Britons’ enthusiasm for staycations shows no sign of abating this summer, UK holiday operators have said, despite a surge in flight bookings after the end of the Covid-19 pandemic.
Some 44 per cent of hotel rooms in Cumbria, home to the picturesque Lake District, are already booked until the end of August, up from 36 per cent this time last year, according to analytics group STR, which compiles data covering three-fifths of UK hotel rooms.
In Devon and Cornwall, both hotspots for beachgoers, 55 per cent of rooms have been reserved, up from 52 per cent in 2022.
Sykes Holiday Cottages, one of the UK’s leading holiday rental agencies, has increased its listings of holiday lets by 15 per cent to more than 21,000 this summer in anticipation of extra demand. But the company, which also operates in Ireland, expects occupancy to remain steady compared with last year, peaking at about 90 per cent in July, when most schools in England are closed.
Other hotel groups and holiday parks are eschewing big price rises — and in some cases offering cut-price deals — in an effort to convince people eager to go abroad to consider staying in the UK instead, or to take a second, smaller domestic break over summer.
“For a lot of people, it’s not a holiday unless they are at the airport. But more and more people, especially families, are at least entertaining the idea of a staycation,” said Malcolm Bell, chair of Visit Cornwall, the local tourism board. He added that the ease of budgeting and hotter weather helped sway customers towards holidaying at home.

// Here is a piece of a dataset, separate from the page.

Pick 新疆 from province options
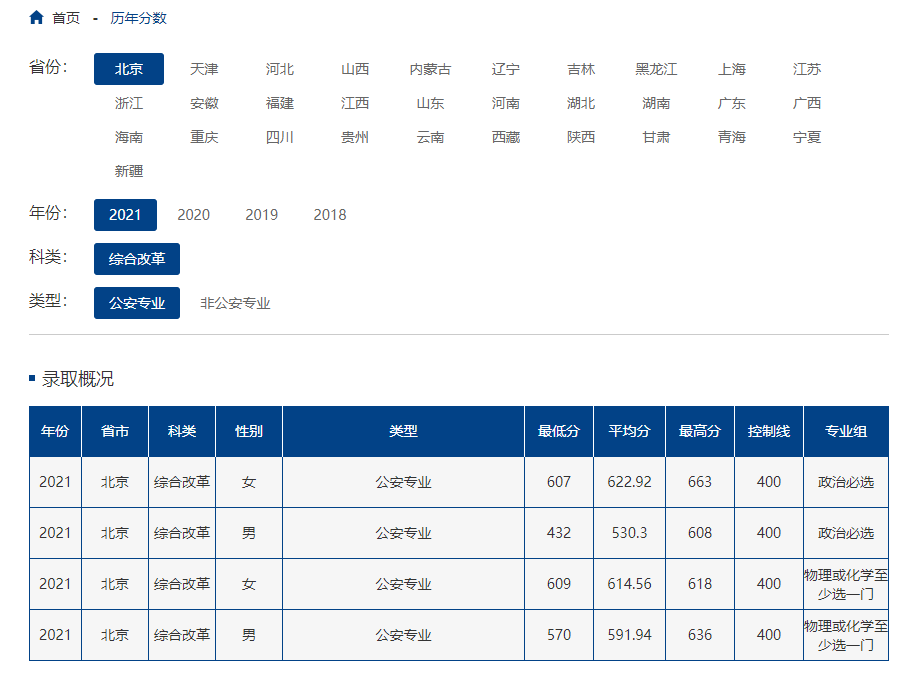 [129, 171]
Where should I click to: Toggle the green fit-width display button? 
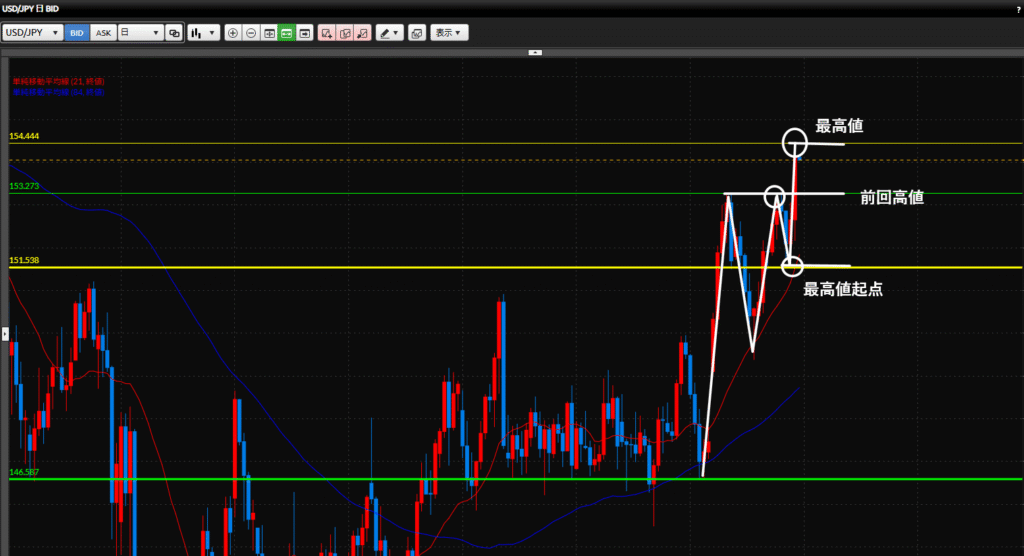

Paul Flaum, chief executive of holiday park operator Bourne Leisure, said the cost of living crisis meant “guests don’t just want value for money, they want certainty and to make sure every penny spent is worth it”. He expects to host 3mn people this year across the company’s 39 Haven Holiday caravan parks nationwide, up from 2.5mn last year.
“One trend that the pandemic has cemented is that people have realised how important it is to get away, and therefore they are doing everything that they can to protect their holiday, but also to have more holidays,” added Flaum.
Yet with even more international flight routes open this summer and little indication of the chaos that gripped airports struggling to restart normal operations last year, the UK tourism sector faces stiffer competition from overseas destinations.
Outbound flight bookings between June and August are up 9 per cent on last year and just 6 per cent below the pre-pandemic benchmark of 2019, according to flight data aggregator ForwardKeys. In the peak summer period, low-cost airline easyJet will have 28 per cent more capacity on its flights than in 2019.
“We don’t have a captive audience as there was before,” said Tom Jenkins, chair of the Tourism Alliance, an industry body. “We are still looking at an oscillating pattern of demand and supply . . . If there are people who realised, ‘Actually we preferred going to [the UK seaside town of] Mablethorpe rather than the Costa del Sol’, that takes time to filter through.”
Despite renting out a record number of properties, Sykes Cottages expects to generate about 10 per cent less revenue per holiday home this summer compared with 2022, in order to stay competitive on pricing.
Almost two-fifths of Britons are more likely to take a domestic holiday in the next six months compared with the past year, according to a survey of 1,755 holidaymakers by official tourist board VisitBritain in May.
Of those planning a domestic break before the end of 2023, 56 per cent said it was because UK holidays were easier to plan, 46 per cent because they involved less travel and 45 per cent because a staycation was more affordable.
After last year’s travel chaos, Jenkins suggested that the prospect of 31 days of strikes by thousands of security staff at Heathrow, the UK’s main hub airport, between late June and the end of August could also deter people from booking overseas getaways.
Wherever they go, however, Britons are cutting back on extra spending on hospitality, shopping and holiday-related activities. Bell of Visit Cornwall said that whereas “during the Covid years, people thought ‘I want and by the way what’s the price?’, now they are looking down the price column” first.
Last month, cleaning staff working across holiday operator Classic Cottages’ 1,400 properties, mainly in Cornwall, reported having to clean more ovens than usual — an indication that guests taking advantage of the half-term school break opted not to dine out, according to managing director Dan Harrison.
His comments were echoed by Gill Haigh, managing director of Cumbria Tourism, who said visitors “were not going all out in terms of three-course meals and coffees” but “choosing self-catering, or if they are going to restaurants . . . being a bit more selective”.
Harrison also pointed to guests booking with less notice than before, probably in an effort to maximise flexibility and hunt for last-minute deals — a trend also seen by Sykes Cottages, which said one-third of half-term bookings had been made within four weeks of departure, compared with just one-fifth in 2019.
But with a nationwide heatwave predicted for June, holiday operators believe the biggest boost for the UK tourism sector this summer will be continued high temperatures.
“When the weather is good, domestic travel does well,” said Graham Donoghue, Sykes Cottages’ chief executive. “We’re pretty simple us Brits: when it’s sunny, we look out the window and think ‘Aha, it’s time to book a holiday’.”